Benni McCarthy facts for kids
McCarthy warming up for West Ham United in 2010
|Full name||Benedict Saul McCarthy|
|Date of birth||12 November 1977|
|Place of birth||Cape Town, South Africa|
|Current club||Manchester United (first-team coach)|
|1996–1997||→ Cape Town Spurs (loan)||7||(3)|
|2010–2011||West Ham United||11||(0)|
|–||South Africa U23||13|
|2017–2019||Cape Town City|
|2022–||Manchester United (first team coach)|
Benedict Saul "Benni" McCarthy (born 12 November 1977) is a South African coach and former footballer who is a first-team coach at Manchester United. He previously worked as head coach of South African Premier Division team AmaZulu.
A former forward, McCarthy is the South Africa national team's all-time top scorer with 31 goals. He is also the only South African to have won the UEFA Champions League, doing so with Porto in 2003–04.
- Early life
- Club career
- International career
- Managerial and coaching career
- Personal life
- Career statistics
- In popular culture
- See also
McCarthy was born in Cape Town and grew up in Hanover Park in the Cape Flats, an area notorious for its high unemployment rate and gang violence. He is the son of Dudley and Dora McCarthy and has two brothers and a sister. His older brother is Jerome McCarthy, a former professional footballer who played for Kaizer Chiefs and Manning Rangers, among other clubs, while his younger brother Mark played football at Franklin Pierce University in the United States.
McCarthy began playing at a local side called Young Pirates, which was managed by his uncles. He then joined the youth structures of a local amateur club called Crusaders. At age 17, he was signed by first division club Seven Stars.
Playing for Seven Stars, the 18-year-old McCarthy scored 1 goal in 29 matches in the 1995–96 season, followed by another 12 goals in 20 matches, which earned him a transfer to Cape Town Spurs, which two years later merged with Seven Stars to form Dutch club Ajax's feeder team, Ajax Cape Town.
In 1997, after an impressive showing at the African Youth Championship and FIFA World Youth Championship in Malaysia, he joined Ajax in the Eredivisie, where he scored nine goals and was crowned champion in his first season. After a relatively successful 1998–99 season, he was sold to Spanish side Celta de Vigo for a transfer fee reported to be over €6 million, at the time the most expensive transfer for a South African player.
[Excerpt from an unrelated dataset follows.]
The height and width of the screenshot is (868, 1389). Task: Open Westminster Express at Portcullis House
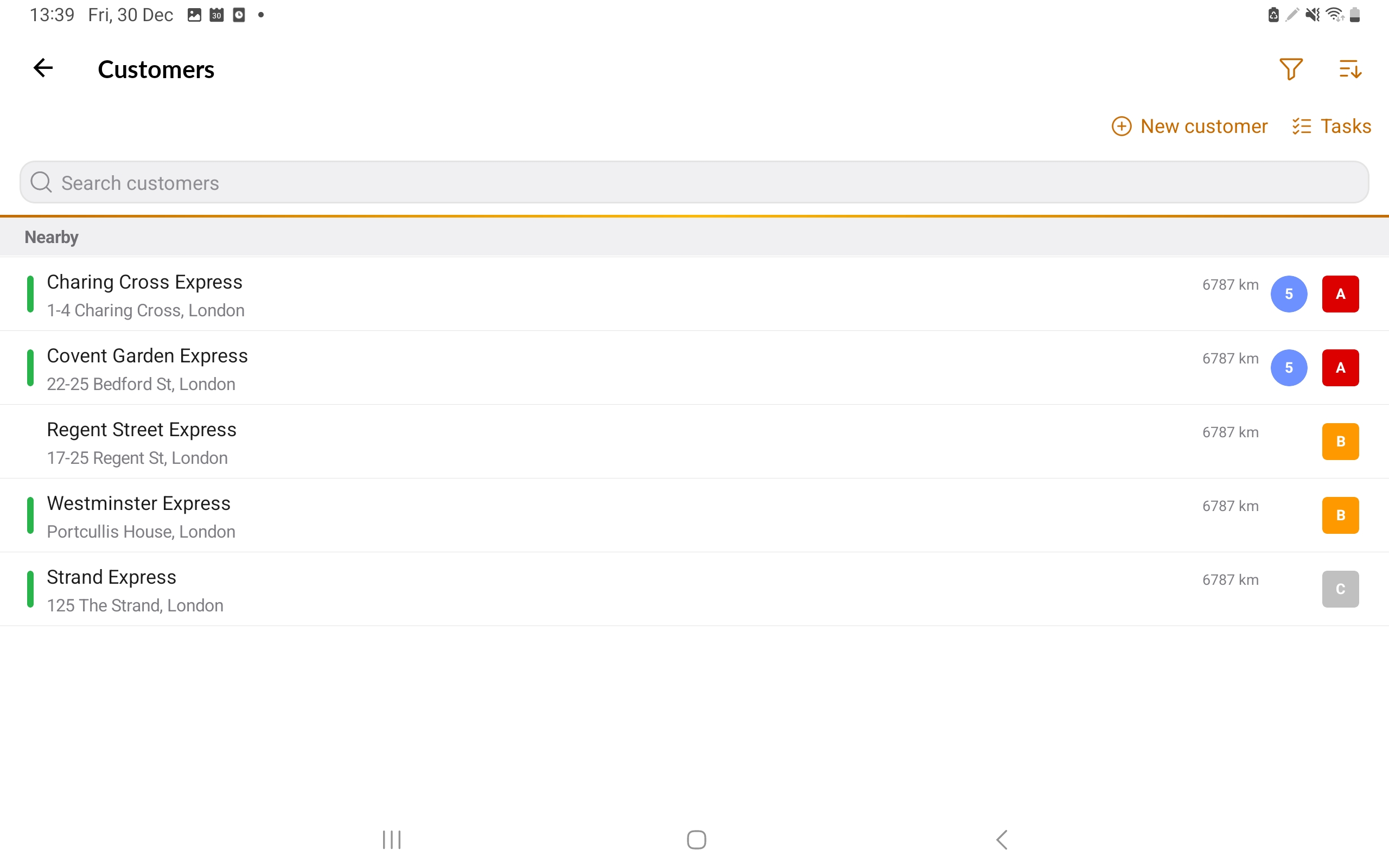tap(694, 515)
Although regarded as one of the best African players at the time, McCarthy never established himself as a regular choice for Celta's manager, Víctor Fernández. After two poor seasons at the Galician club, he was loaned to struggling Porto in the 2001–02 season, where he soon rediscovered the form that took him to Europe.
At Porto, McCarthy played under the then newly appointed coach José Mourinho for an underperforming team that since winning the European Cup in 1987 had never been quite good enough to challenge for the top honours in Europe. However, that would soon change.
After representing Bafana Bafana in the 2002 African Nations Cup, where his national side was eliminated in the quarter-finals, McCarthy returned to Porto, where he became the main force behind the team's recovery. He helped them to third place in the Primeira Liga and automatic qualification for the UEFA Cup by scoring an impressive 12 goals in 11 matches, but Porto's finances did not allow them to keep the player, despite the desire of both sides to continue.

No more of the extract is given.